In addition, a loss of MACF1 leads to distension of the SR and aberrations in mitochondria. We do not know how MACF1 regulates the structure of the SR and mitochondria, but perturbations in SR or mitochondrial function, including calcium homeostasis, may contribute to the muscle atrophy and decreased motor performance evident in Macf1 mutant mice. These perturbations may also contribute to the motor deficits of CM patients carrying variants in MACF1.
In Drosophila melanogaster, Shot, the homologue of MACF1, interacts with EB1 and MSP-300, a nuclear scaffold protein, and the proteins play important roles in positioning myofiber nuclei and stabilizing the shape of myonuclei during muscle contraction (Wang et al., 2015). SYNE/Nesprin, the mouse homologue of MSP-300, plays a similar role in positioning nuclei in muscle, including the accumulation of myonuclei in the subsynaptic region (Grady et al., 2005; Zhang et al., 2007b). SYNE-1 interacts with MuSK (Apel et al., 2000), and this association may contribute to tethering SYNE-1–decorated myonuclei in the synaptic region. Considering the findings in Drosophila, SYNE-1 may also associate with MACF1, which is attached to Rapsyn. As such, redundant mechanisms may function to tether SYNE-1–decorated nuclei in the myofiber subsynaptic region: one mechanism mediated by MACF1, which is attached to Rapsyn, and a second mediated by MuSK, which binds directly to SYNE-1. Such redundancy would provide a possible explanation for a near normal number of nuclei in the synaptic region of Macf1 mutant mice.

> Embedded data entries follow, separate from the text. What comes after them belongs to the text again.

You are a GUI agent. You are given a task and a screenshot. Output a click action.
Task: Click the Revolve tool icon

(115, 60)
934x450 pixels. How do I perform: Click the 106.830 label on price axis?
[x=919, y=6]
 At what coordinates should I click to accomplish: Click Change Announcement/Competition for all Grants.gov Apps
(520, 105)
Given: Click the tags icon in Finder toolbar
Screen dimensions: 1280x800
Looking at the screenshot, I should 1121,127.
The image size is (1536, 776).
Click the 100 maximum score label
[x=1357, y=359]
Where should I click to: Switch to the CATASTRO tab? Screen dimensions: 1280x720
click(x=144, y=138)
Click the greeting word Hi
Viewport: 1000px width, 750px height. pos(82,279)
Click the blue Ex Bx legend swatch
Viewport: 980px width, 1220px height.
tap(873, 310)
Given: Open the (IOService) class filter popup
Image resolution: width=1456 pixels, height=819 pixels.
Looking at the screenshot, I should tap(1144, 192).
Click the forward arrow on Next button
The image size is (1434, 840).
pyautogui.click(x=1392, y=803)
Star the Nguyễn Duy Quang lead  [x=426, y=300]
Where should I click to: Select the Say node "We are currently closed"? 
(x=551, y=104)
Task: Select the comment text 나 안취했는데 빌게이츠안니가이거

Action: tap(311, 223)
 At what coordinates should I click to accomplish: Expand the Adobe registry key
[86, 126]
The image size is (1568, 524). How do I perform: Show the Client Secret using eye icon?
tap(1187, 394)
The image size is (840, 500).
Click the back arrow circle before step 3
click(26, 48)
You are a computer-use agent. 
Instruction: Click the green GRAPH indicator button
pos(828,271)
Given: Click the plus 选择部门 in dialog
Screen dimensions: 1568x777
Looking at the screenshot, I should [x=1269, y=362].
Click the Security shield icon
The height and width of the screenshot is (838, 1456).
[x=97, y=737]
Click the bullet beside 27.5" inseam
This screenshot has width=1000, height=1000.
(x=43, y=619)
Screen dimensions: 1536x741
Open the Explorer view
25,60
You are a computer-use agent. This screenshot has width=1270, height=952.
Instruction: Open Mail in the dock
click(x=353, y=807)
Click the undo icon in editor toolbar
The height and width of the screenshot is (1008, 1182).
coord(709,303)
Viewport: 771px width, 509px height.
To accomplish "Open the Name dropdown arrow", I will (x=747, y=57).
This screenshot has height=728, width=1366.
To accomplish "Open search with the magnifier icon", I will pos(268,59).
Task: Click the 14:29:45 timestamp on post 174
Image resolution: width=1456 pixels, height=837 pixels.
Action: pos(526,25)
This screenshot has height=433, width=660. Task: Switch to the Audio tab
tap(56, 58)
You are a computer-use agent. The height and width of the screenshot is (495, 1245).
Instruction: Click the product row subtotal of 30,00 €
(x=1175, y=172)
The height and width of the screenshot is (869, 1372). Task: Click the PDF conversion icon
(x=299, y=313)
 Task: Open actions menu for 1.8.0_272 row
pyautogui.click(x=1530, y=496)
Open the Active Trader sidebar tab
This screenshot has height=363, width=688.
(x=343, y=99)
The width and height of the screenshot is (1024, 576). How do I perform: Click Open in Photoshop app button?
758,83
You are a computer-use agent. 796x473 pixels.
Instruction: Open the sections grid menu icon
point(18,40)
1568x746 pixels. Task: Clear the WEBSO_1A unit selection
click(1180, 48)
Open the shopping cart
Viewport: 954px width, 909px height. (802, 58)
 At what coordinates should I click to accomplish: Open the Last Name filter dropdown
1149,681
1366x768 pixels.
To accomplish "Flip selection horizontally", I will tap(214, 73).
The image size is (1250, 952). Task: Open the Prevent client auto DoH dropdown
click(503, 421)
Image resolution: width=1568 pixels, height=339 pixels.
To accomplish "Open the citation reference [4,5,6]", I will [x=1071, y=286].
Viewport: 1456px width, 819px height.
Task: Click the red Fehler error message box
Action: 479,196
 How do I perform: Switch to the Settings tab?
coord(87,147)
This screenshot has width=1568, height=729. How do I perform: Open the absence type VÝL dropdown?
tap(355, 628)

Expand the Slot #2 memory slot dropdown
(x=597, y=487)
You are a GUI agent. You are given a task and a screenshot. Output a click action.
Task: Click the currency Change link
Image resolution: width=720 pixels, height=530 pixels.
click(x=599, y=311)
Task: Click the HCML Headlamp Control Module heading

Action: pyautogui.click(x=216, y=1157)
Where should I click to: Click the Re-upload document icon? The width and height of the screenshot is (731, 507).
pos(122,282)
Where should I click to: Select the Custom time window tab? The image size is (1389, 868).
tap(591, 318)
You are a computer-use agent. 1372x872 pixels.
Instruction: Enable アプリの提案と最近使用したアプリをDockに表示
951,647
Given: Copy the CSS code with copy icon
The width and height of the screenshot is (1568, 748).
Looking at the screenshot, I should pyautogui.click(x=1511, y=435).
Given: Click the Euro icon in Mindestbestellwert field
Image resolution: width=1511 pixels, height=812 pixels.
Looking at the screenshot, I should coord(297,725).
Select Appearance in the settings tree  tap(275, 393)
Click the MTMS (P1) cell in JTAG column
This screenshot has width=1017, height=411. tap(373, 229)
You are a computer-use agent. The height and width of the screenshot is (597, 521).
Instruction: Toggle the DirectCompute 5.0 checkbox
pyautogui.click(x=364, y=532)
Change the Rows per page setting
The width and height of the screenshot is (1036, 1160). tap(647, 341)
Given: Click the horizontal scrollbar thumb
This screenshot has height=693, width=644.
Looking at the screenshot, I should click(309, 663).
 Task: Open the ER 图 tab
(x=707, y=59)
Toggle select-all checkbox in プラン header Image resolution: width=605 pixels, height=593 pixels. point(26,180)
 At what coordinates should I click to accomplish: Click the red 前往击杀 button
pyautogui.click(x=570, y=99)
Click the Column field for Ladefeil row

MACF1 plays an important role in recruiting MTs and MT-binding proteins, EB1 and Map1b, to neuromuscular synapses. A second pathway for recruiting MTs to the postsynaptic membrane is stimulated by Agrin and mediated by binding of MTs to CLASP2/CLIP170, which are recruited to the postsynaptic membrane by binding to LL5β (Schmidt et al., 2012; Basu et al., 2015). The deficits in synaptic size and synaptic AChR density appear similar in Clasp2 mutant and Macf1 muscle-conditional mutant mice (Basu et al., 2015). Although Clasp2 mutant mice failed to show gross deficits in motor behavior (Basu et al., 2015), it is unclear whether Clasp2 mutant mice have defects in synaptic transmission or motor performance. Moreover, it is unclear whether the reduction in synaptic size, evident in Macf1 muscle-conditionally mutant mice only after P30, is apparent in Clasp2 mutant mice throughout development or only after synaptic maturation.
The CLASP2 and MACF1 pathways do not appear to act in a redundant manner to recruit MTs and MT-binding proteins to the neuromuscular synapse. Notably, MAP1b, EB1, and β-TUB are lost from the postsynaptic membrane at neuromuscular synapses in Macf1 muscle-conditionally mutant mice. These findings suggest that CLASP2 is either absent or insufficient to tether these proteins to the postsynaptic membrane in the absence of MACF1.
Elegant studies have demonstrated a deficit in transport and insertion of AChR-containing secretory vesicles to the postsynaptic membrane in Clasp2 mutant mice (Basu et al., 2015), a role previously proposed for synaptic MTs (Jasmin et al., 1990; Marchand et al., 2002). Measurements of AChR synthesis will be necessary to determine whether impairment of this synthetic pathway contributes to the deficits found in Macf1 conditionally mutant mice.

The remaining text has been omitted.